The red state 'brain drain' is well underway -- here's why [View all]


The New Republic's Timothy Noah, in an article published on November 22, emphasizes that the "brain drain" from red states isn't something that may or may not happen in the future — it's already underway.

"Republican-dominated states are pushing out young professionals by enacting extremist conservative policies," Noah reports. "Abortion restrictions are the most sweeping example, but state laws restricting everything from academic tenure to transgender health care to the teaching of 'divisive concepts' about race are making these states uncongenial to knowledge workers."

Noah continues, "The precise effect of all this on the brain drain is hard to tease out from migration statistics because the Dobbs decision is still fairly new, and because red states were bleeding college graduates even before the culture war heated up. The only red state that brings in more college graduates than it sends elsewhere is Texas, but the evidence is everywhere that hard-right social policies in red states are making this dynamic worse."

Noah cites specific examples, including doctors Kate Arnold and Caroline Flint — a same-sex married couple who left deep red Oklahoma and moved to Washington, D.C. to get away from Republican anti-abortion and anti-contraception activities as well as book bans in their former state.

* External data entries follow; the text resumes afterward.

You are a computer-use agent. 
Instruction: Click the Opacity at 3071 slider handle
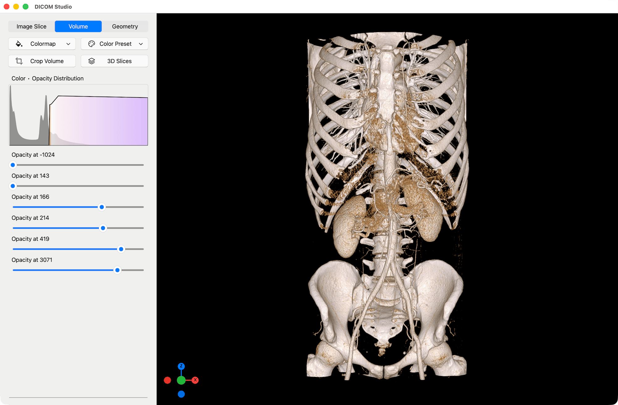[117, 270]
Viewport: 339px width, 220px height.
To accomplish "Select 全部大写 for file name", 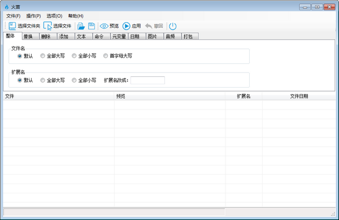I will [x=42, y=56].
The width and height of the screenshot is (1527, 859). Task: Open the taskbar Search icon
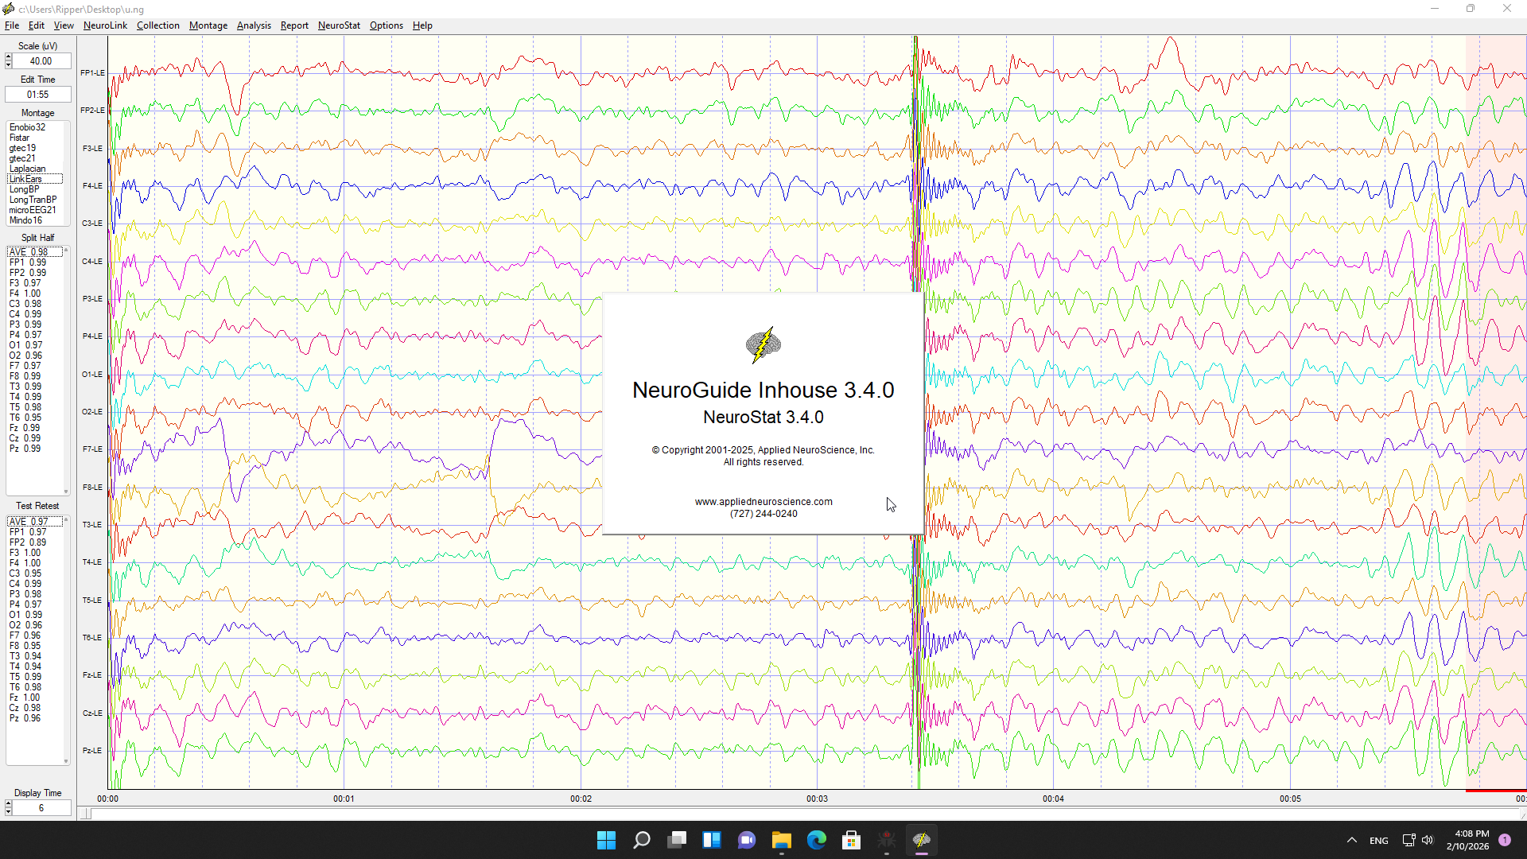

I read the long version at The New Republic, but snipped from this link, which summarizes the article.

If you have time, though, TNR's article is definitely worth the time as it covers so much of "how we got here": Example from TNR:


That changed with the 2010 election. In a historic realignment largely unrecognized at the time, the GOP won a majority of governorships and legislative chambers. Today, Republicans control a 52 percent majority of governorships and a 57 percent majority of state legislative bodies, and in 22 states Republicans enjoy a “trifecta,” meaning they control the governorship and both legislative chambers (or, in the case of Nebraska, a unicameral legislature). At the time Dobbs was handed down, Republicans enjoyed even greater reach, with trifectas in 23 states.


The article then goes on to tell how Trump has chased out any academic or educated leanings from the populace:


But with the arrival of Donald Trump, college graduates left the Republican fold for the foreseeable future. Trump dropped the Republican share to 44 percent in 2016 and 43 percent in 2020. If Trump wins the nomination in 2024, the GOP’s share of college voters could drop below 40, and I don’t see any of Trump’s challengers for the Republican nomination doing much better. It isn’t clear they even want to, because today’s GOP sees college graduates as the enemy.